[[ Text open ]]

GpuHashMapIterator<KeyT, ValueT>

Iterator for sequential traversal of all key-value pairs.

Operations:

  • bool hasNext() - Check if more entries exist
  • KeyValuePair<KeyT, ValueT> next() - Get next key-value pair

Testing

cd build/bin

# Check CUDA version and basic functionality
./test_cuda_version

# Run optimized delete tests
./test_delete_optimized

# Run basic correctness tests
./test_basic

# Run concurrent operations tests
./test_concurrent

# Run example demonstration
./example

# Correctness tests
./test_insert                      # Insert operation tests
./test_delete                      # Delete operation tests
./test_count_only                  # Count operation tests
./test_hash_map_comprehensive      # Comprehensive functionality tests
./test_count_comprehensive         # Comprehensive count tests
./test_iterator                    # Iterator functionality tests
./test_hybrid_search               # Hybrid search strategy tests

# Performance tests
./test_count_performance           # Count performance benchmarks
./test_serach_performance          # Search performance test
./test_insert_performance          # Insert performance test
./test_delete_performance          # delete performance test

# Debug utilities
./test_debug

Implementation Details & Performance

Collision Resolution

  • Strategy: Linear probing with open addressing
  • Maximum probe distance: 128 slots
  • Slot states: EMPTY, OCCUPIED, TOMBSTONE, PENDING

Hash Function

Universal hashing with prime modulo:

bucket = (((hash_x ^ key) + hash_y) % PRIME_DIVISOR) % num_buckets
PRIME_DIVISOR = 4294967291u

Hybrid Search Strategy

The library automatically adapts search strategy based on workload size:

  • Small workloads (< threshold, default 5000): One warp per key
  • Large workloads (>= threshold): One thread per key
  • Threshold configurable via constructor parameter

Performance Characteristics

  • Warp efficiency: Operations are most efficient when threads in a warp access nearby buckets
  • Load factor: Performance degrades with high load factors (>0.7). Recommended: 0.5-0.6
  • Hash quality: Good hash function distribution is critical for performance
  • Insert protocol: Three-state protocol with READ-FIRST optimization reduces contention
  • Count and Delete optimization: Block-level reduction minimizes atomic operations compared to naive implementation

Project Structure

GPU-Team35-2025/
├── CMakeLists.txt              # Build configuration
├── README.md                   # This file
├── CLAUDE.md                   # AI coding assistant guidance
├── include/
│   └── gpu_hash_map.cuh       # Main public API (single include file)

[[ Text closed ]]

[Your goal] Can you revise the hash map documentation between "GPU-Team35-2025/" and "(single include file)", inclusive, so that "Build configuration" becomes "Build settings"?

[[ Record set open ]]

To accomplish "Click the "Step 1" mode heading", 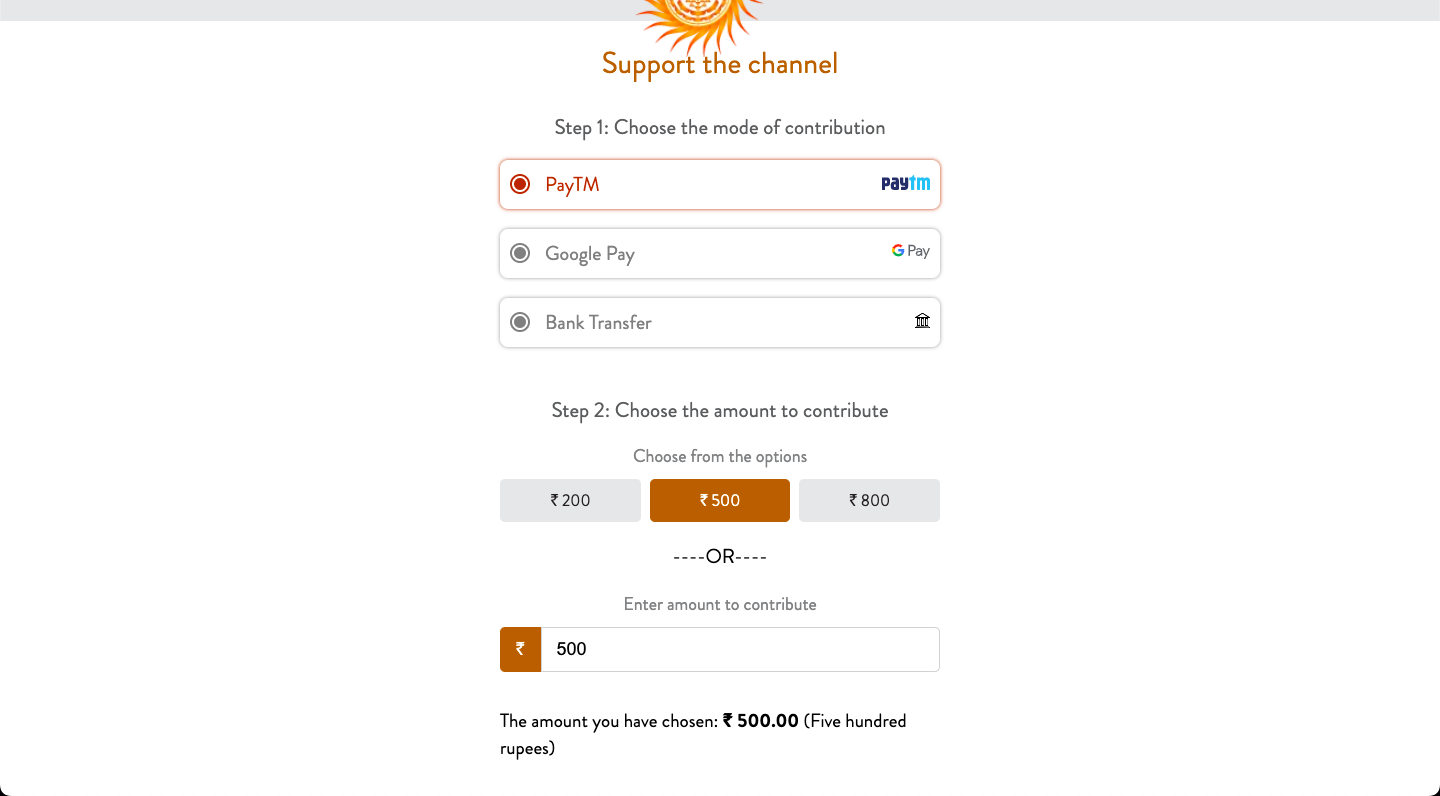I will 720,127.
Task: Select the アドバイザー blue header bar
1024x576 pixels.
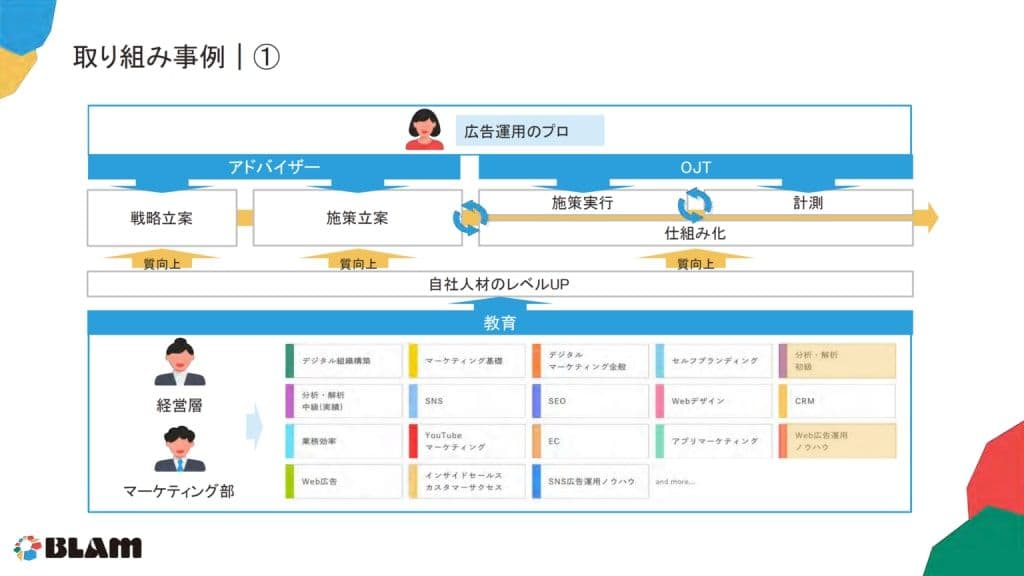Action: click(274, 167)
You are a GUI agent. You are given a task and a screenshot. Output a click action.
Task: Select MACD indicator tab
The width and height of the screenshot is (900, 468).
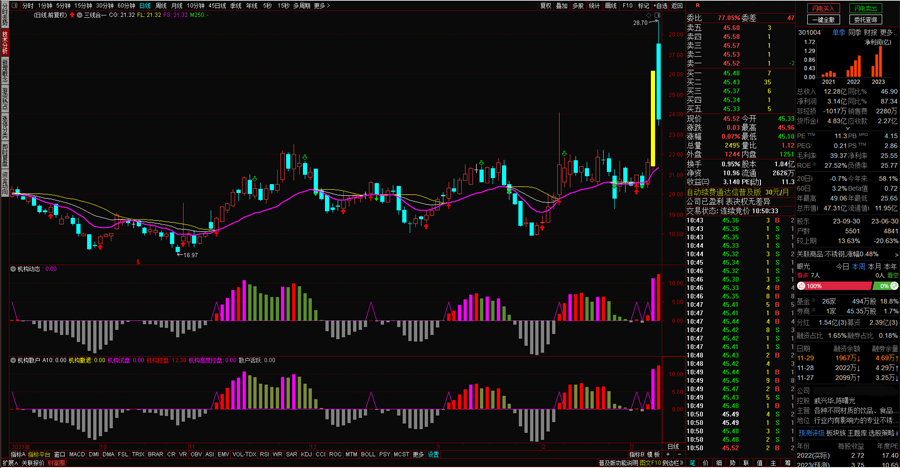[x=77, y=454]
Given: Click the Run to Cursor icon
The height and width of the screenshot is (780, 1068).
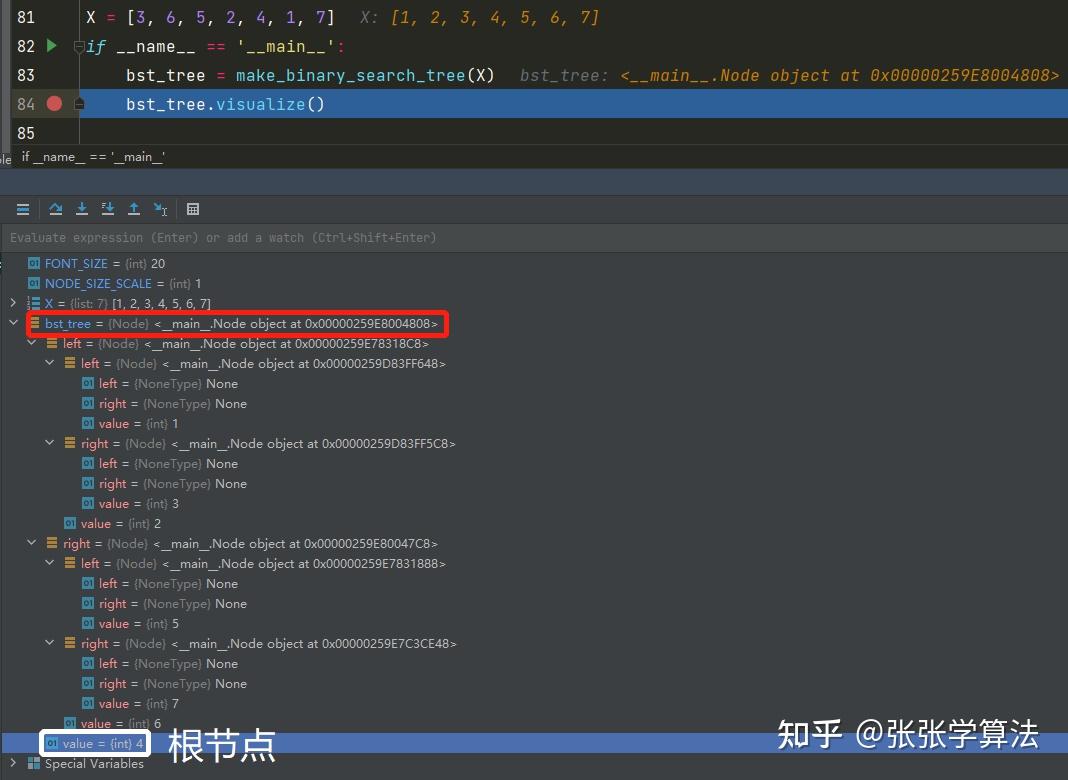Looking at the screenshot, I should (x=160, y=209).
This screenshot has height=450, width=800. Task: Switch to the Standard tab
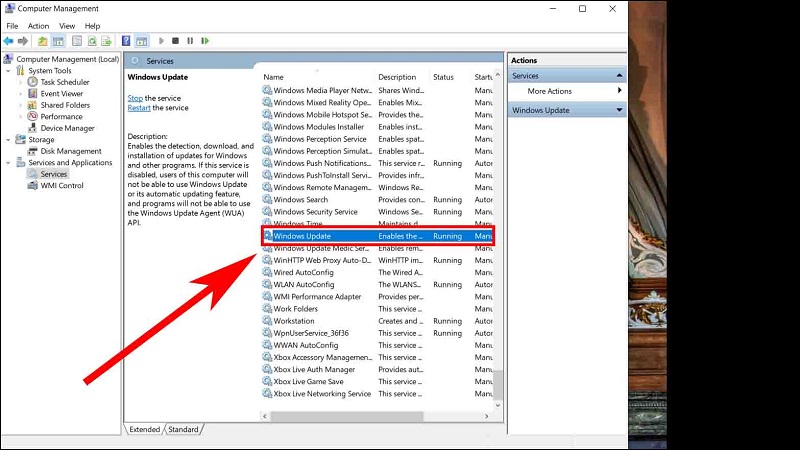click(x=183, y=429)
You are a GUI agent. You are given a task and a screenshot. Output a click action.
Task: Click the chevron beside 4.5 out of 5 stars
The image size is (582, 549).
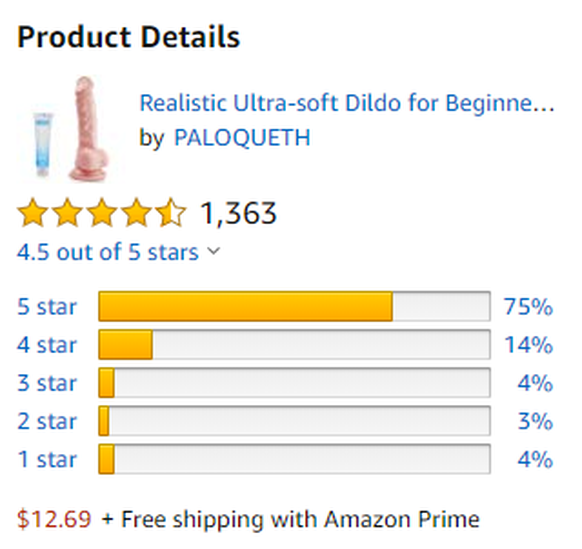(213, 252)
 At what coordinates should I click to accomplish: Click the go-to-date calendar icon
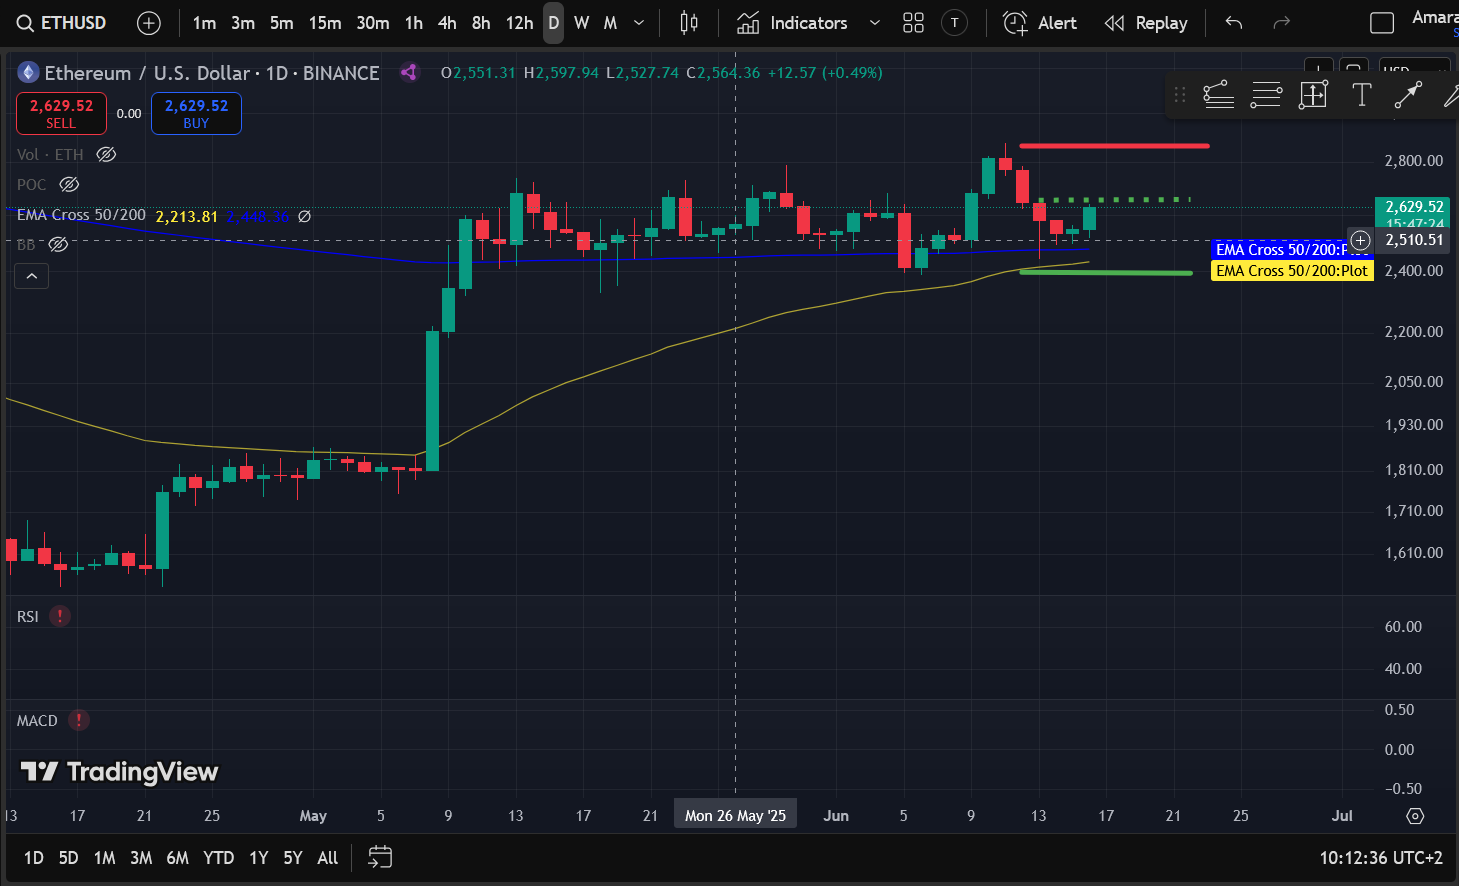coord(380,857)
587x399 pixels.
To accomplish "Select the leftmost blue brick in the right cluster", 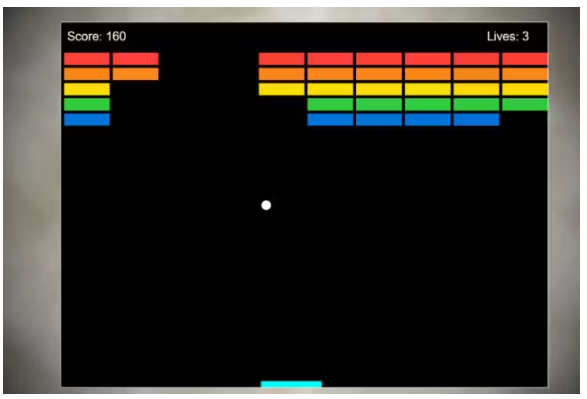I will coord(330,120).
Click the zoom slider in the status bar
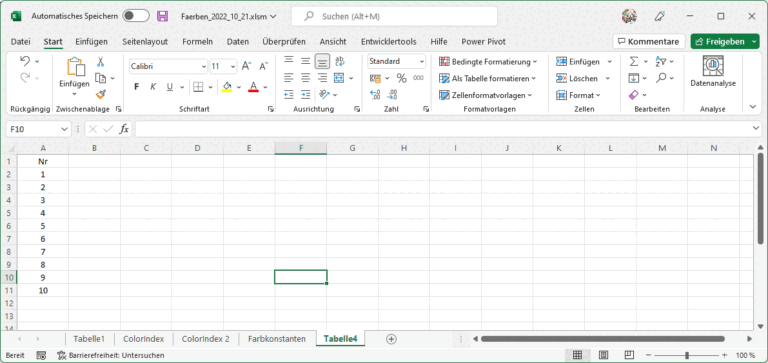The width and height of the screenshot is (768, 363). (687, 355)
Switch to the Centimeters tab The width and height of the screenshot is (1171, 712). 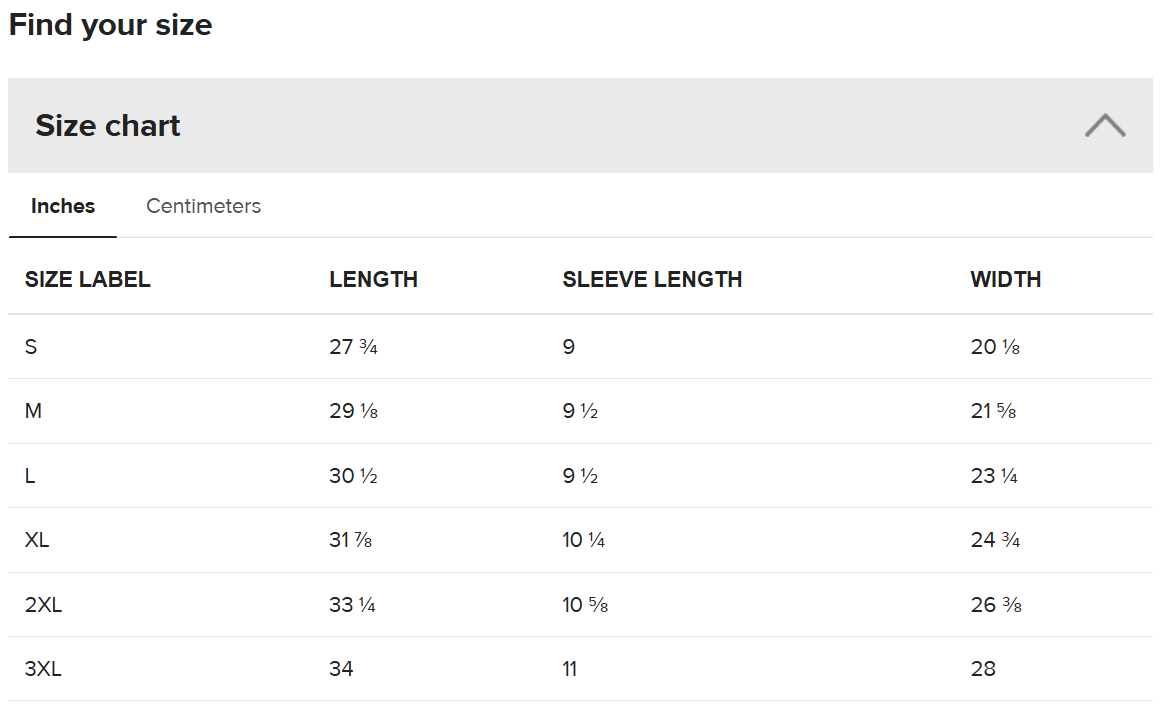coord(203,206)
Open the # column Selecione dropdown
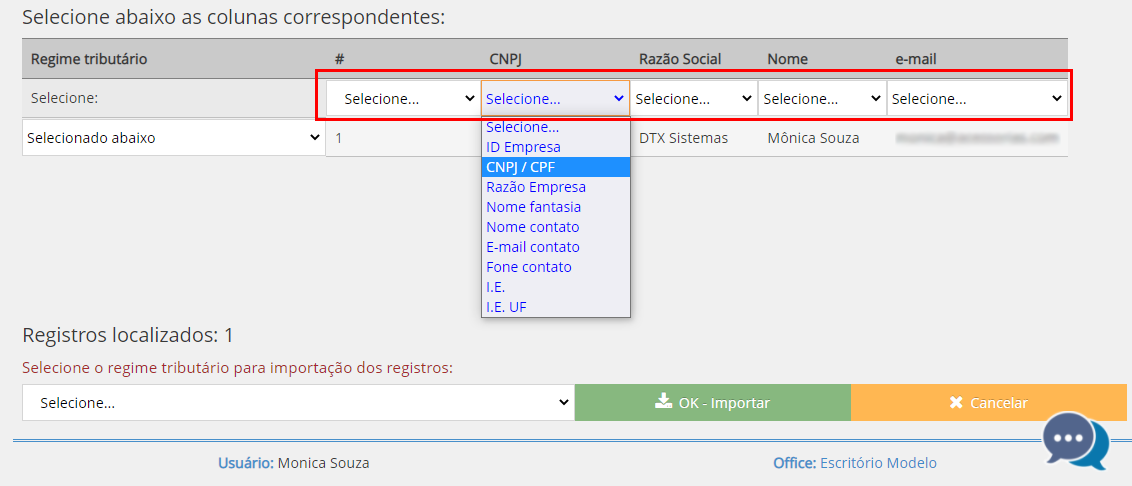The image size is (1132, 486). (x=403, y=99)
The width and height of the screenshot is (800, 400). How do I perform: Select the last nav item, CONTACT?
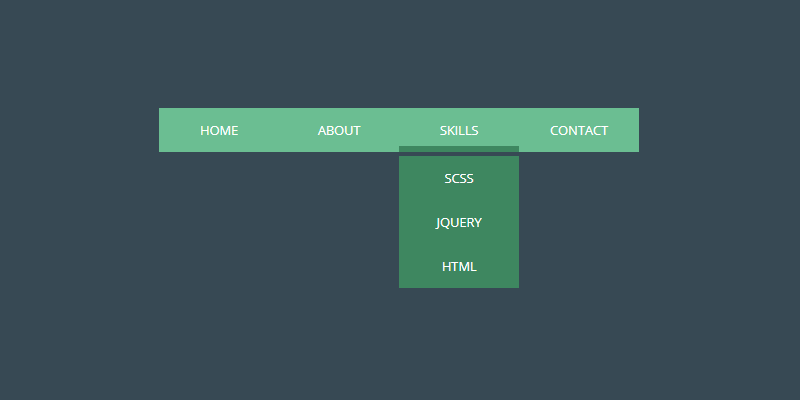[x=579, y=130]
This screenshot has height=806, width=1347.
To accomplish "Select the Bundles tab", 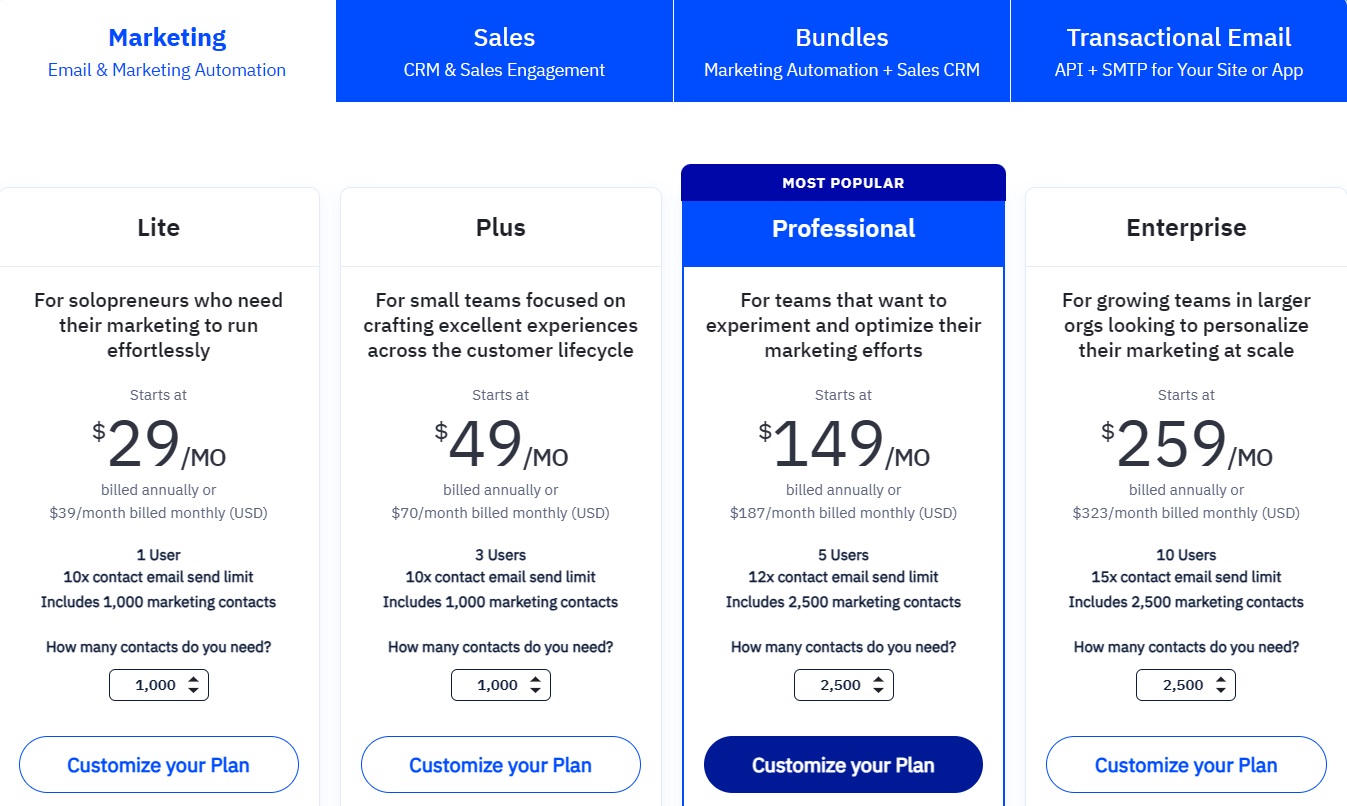I will [x=842, y=51].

[[ Record set closed ]]

[Reply]
GPU-Team35-2025/
├── CMakeLists.txt              # Build settings
├── README.md                   # This file
├── CLAUDE.md                   # AI coding assistant guidance
├── include/
│   └── gpu_hash_map.cuh       # Main public API (single include file)